Quinnipiac University Frank H. Netter MD School of Medicine / St. Vincent's Medical Center Bridgeport, CT
Sushrut Ingawale, MD, MBBS1, Pujitha Vallivedu Chennakesavulu, MD, MBBS1, Aishwarya Thakurdesai, MBBS2, Asim Haider, MD1, Mariam Farhan, MD1, Prabin Sharma, MD1 1Quinnipiac University Frank H. Netter MD School of Medicine / St. Vincent's Medical Center, Bridgeport, CT; 2University of Louisville School of Medicine, Louisville, KY
Introduction: Hemosuccus pancreaticus (HP) is a rare cause of upper gastrointestinal (GI) hemorrhage, that can result from the rupture of a pancreatic pseudoaneurysm into the pancreatic duct and is often associated with pancreatitis or pancreatic neoplasms. Here we report a case of HP presenting with abdominal pain and melena diagnosed during upper GI endoscopy (UGIE) noted to have bleeding from the ampulla of Vater into the duodenum, likely secondary to a ruptured pseudoaneurysm. This case underscores the diagnostic and therapeutic challenges necessitating multidisciplinary collaboration.
Case Description/Methods: We present a 63-year-old female with a history of hypertension, chronic kidney disease, alcohol abuse disorder, and deep venous thrombosis not on anticoagulation status post inferior vena cava filter, who presented with hematemesis and melena. Work-up revealed normocytic anemia (hemoglobin: 5.8 g/dL), normal lipase and liver function tests. A contrast CT of the abdomen (Figure) identified a heterogeneous lesion in the pancreatic head with focal enhancement, suggesting a pseudoaneurysm with hemorrhage. Additional lesions noted in the pancreatic head and tail suggested possible malignancy or chronic pancreatitis. UGIE revealed active bleeding from the ampulla of Vater. Angiography demonstrated pseudoaneurysms in the gastroduodenal artery (GDA) and inferior pancreaticoduodenal artery (IPDA). Retrograde coil embolization was performed. A follow-up CT confirmed resolution of the pseudoaneurysm and stable hematoma.
Discussion: HP presents diagnostic challenges due to its rarity and variable presentation. Diagnosis relies on clinical suspicion, imaging, and endoscopy. Intermittent bleeding can delay diagnosis, necessitating high suspicion. Contrast-enhanced CT is the gold standard for diagnosis. UGIE and Endoscopic Ultrasound (EUS) help affirm the diagnosis, while CT with contrast helps characaterize the pneudoaneurysm. Angiographic embolization has emerged as a first-line intervention for effective hemostasis while preserving pancreatic function. Surgical options are reserved for refractory cases. A multidisciplinary approach involving internal medicine, gastroenterology, interventional radiology, and surgery is crucial. Long-term surveillance is essential to monitor for recurrence, complications, or underlying pancreatic pathologies.
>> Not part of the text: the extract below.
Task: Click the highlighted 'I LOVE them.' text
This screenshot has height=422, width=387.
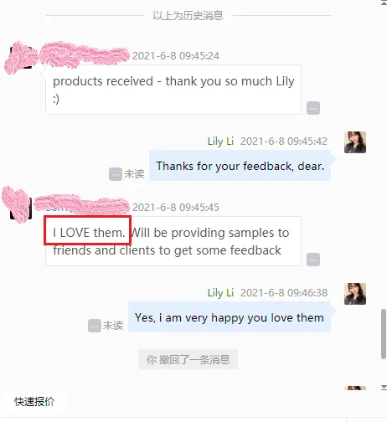Action: pyautogui.click(x=89, y=233)
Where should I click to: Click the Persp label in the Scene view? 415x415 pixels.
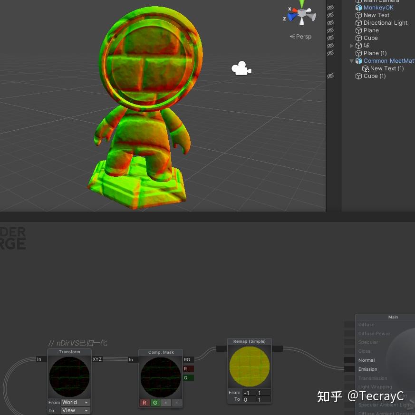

Further research is needed to elucidate underlying mechanisms, refine treatments, and establish guidelines for managing HP, especially in atypical or refractory cases.
Figure: (A) Computed Tomography Scan of Abdomen and Pelvis identifying multiple pancreatic lesions; (B) Upper GI Endoscopy (UGIE) revealing ‘subepithelial’ prominence in the duodenal bulb likely from pancreatic pseudoaneurysm; (C) Upper GI Endoscopy (UGIE) revealing ‘Hemosuccus Pancreaticus’ - active bleeding from the ampulla of Vater; and, (D) Minimally invasive therapeutic approach with favorable outcome - Post Angiographic Retrograde Coil Embolization of culprit blood vessels.
Disclosures:
Sushrut Ingawale indicated no relevant financial relationships.
Pujitha Vallivedu Chennakesavulu indicated no relevant financial relationships.
Aishwarya Thakurdesai indicated no relevant financial relationships.
Asim Haider indicated no relevant financial relationships.
Mariam Farhan indicated no relevant financial relationships.
Prabin Sharma indicated no relevant financial relationships.